* **TASK PROMPT**
Look through the data below. Pick out the lines holding the string "computer".
***** RECORDS PROVIDED *****
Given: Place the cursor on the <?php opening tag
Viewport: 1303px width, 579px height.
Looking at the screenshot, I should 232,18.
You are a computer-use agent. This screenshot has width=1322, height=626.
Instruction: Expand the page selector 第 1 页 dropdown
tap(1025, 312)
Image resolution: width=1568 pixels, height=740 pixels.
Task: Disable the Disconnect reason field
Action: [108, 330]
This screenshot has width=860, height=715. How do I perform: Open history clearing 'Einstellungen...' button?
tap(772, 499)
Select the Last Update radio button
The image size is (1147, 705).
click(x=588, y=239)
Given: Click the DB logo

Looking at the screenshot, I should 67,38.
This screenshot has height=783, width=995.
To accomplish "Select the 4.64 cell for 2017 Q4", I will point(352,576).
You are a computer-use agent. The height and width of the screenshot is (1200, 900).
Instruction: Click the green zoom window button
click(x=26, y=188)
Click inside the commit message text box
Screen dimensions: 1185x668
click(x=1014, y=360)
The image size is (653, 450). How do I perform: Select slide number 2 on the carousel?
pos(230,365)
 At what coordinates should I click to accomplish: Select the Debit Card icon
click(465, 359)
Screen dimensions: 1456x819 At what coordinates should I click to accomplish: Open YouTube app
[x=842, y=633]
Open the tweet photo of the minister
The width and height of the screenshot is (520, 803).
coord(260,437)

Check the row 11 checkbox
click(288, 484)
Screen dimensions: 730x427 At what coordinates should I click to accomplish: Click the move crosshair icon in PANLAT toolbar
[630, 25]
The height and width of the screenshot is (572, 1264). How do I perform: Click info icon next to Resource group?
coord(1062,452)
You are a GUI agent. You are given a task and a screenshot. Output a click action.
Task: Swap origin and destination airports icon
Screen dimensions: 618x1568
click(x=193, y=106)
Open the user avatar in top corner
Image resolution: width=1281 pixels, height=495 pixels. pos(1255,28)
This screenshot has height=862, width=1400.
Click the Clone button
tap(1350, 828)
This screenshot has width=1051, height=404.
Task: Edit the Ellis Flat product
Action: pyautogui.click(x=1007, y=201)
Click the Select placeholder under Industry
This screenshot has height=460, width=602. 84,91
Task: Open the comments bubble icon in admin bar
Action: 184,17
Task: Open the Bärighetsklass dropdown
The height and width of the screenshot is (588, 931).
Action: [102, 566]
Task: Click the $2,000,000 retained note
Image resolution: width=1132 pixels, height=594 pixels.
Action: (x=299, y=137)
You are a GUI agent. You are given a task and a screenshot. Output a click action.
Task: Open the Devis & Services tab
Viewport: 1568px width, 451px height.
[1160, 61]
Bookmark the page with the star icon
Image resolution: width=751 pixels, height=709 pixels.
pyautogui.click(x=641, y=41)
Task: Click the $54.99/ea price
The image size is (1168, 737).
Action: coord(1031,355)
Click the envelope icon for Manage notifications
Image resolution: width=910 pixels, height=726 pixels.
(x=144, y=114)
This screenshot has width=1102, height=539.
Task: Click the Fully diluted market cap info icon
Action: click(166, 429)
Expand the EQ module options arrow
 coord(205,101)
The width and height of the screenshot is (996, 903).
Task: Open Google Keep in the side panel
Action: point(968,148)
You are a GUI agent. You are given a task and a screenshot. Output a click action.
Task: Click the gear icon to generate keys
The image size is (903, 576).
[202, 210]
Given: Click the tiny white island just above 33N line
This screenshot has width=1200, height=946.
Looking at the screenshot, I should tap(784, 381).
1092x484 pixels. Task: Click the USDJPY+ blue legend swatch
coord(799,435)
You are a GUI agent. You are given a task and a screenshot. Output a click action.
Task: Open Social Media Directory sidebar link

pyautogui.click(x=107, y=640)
*****
* **RESULT**
You are a computer-use agent. This screenshot has width=1322, height=626.
You are a computer-use agent. The height and width of the screenshot is (1200, 900).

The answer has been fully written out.